START DATA TO EXAMINE
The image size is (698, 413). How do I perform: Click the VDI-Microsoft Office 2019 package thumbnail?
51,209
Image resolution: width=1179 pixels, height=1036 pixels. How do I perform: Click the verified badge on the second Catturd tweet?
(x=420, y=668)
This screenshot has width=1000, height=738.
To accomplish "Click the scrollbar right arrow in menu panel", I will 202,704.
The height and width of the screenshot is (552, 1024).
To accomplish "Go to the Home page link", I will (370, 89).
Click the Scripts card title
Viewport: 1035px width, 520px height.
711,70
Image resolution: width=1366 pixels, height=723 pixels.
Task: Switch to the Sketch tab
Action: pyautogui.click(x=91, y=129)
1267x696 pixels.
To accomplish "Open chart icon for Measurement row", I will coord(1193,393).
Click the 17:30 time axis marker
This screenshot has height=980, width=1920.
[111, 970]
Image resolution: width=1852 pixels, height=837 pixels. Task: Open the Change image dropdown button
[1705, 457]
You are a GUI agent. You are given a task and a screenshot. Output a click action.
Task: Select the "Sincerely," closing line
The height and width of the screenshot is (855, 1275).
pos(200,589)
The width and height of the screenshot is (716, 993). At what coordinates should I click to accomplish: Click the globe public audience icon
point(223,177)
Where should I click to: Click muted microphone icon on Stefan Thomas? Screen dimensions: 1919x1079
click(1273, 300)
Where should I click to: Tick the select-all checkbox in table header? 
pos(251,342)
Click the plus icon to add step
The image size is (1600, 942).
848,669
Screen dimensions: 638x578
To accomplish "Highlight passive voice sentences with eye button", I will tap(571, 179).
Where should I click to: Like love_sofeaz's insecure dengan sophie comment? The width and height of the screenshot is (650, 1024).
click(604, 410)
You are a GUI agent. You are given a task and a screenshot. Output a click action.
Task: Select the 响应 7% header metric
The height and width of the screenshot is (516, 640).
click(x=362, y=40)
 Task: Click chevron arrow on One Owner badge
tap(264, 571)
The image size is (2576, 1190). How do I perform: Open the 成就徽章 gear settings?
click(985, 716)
END DATA TO EXAMINE
All of the data above should be set down word for word.

• _TASK ANSWER_:
The image size is (698, 413). How do I perform: Click the VDI-Microsoft Office 2019 package thumbnail?
51,209
Image resolution: width=1179 pixels, height=1036 pixels. How do I perform: Click the verified badge on the second Catturd tweet?
(x=420, y=668)
This screenshot has width=1000, height=738.
To accomplish "Click the scrollbar right arrow in menu panel", I will 202,704.
The height and width of the screenshot is (552, 1024).
To accomplish "Go to the Home page link", I will (370, 89).
Click the Scripts card title
Viewport: 1035px width, 520px height.
711,70
Image resolution: width=1366 pixels, height=723 pixels.
Task: Switch to the Sketch tab
Action: pyautogui.click(x=91, y=129)
1267x696 pixels.
To accomplish "Open chart icon for Measurement row", I will coord(1193,393).
Click the 17:30 time axis marker
This screenshot has height=980, width=1920.
[111, 970]
Image resolution: width=1852 pixels, height=837 pixels. Task: Open the Change image dropdown button
[1705, 457]
You are a GUI agent. You are given a task and a screenshot. Output a click action.
Task: Select the "Sincerely," closing line
The height and width of the screenshot is (855, 1275).
pos(200,589)
The width and height of the screenshot is (716, 993). At what coordinates should I click to accomplish: Click the globe public audience icon
point(223,177)
Where should I click to: Click muted microphone icon on Stefan Thomas? Screen dimensions: 1919x1079
click(1273, 300)
Where should I click to: Tick the select-all checkbox in table header? 
pos(251,342)
Click the plus icon to add step
The image size is (1600, 942).
848,669
Screen dimensions: 638x578
To accomplish "Highlight passive voice sentences with eye button", I will tap(571, 179).
Where should I click to: Like love_sofeaz's insecure dengan sophie comment? The width and height of the screenshot is (650, 1024).
click(604, 410)
You are a GUI agent. You are given a task and a screenshot. Output a click action.
Task: Select the 响应 7% header metric
The height and width of the screenshot is (516, 640).
click(x=362, y=40)
 Task: Click chevron arrow on One Owner badge
tap(264, 571)
The image size is (2576, 1190). How do I perform: Open the 成就徽章 gear settings?
click(985, 716)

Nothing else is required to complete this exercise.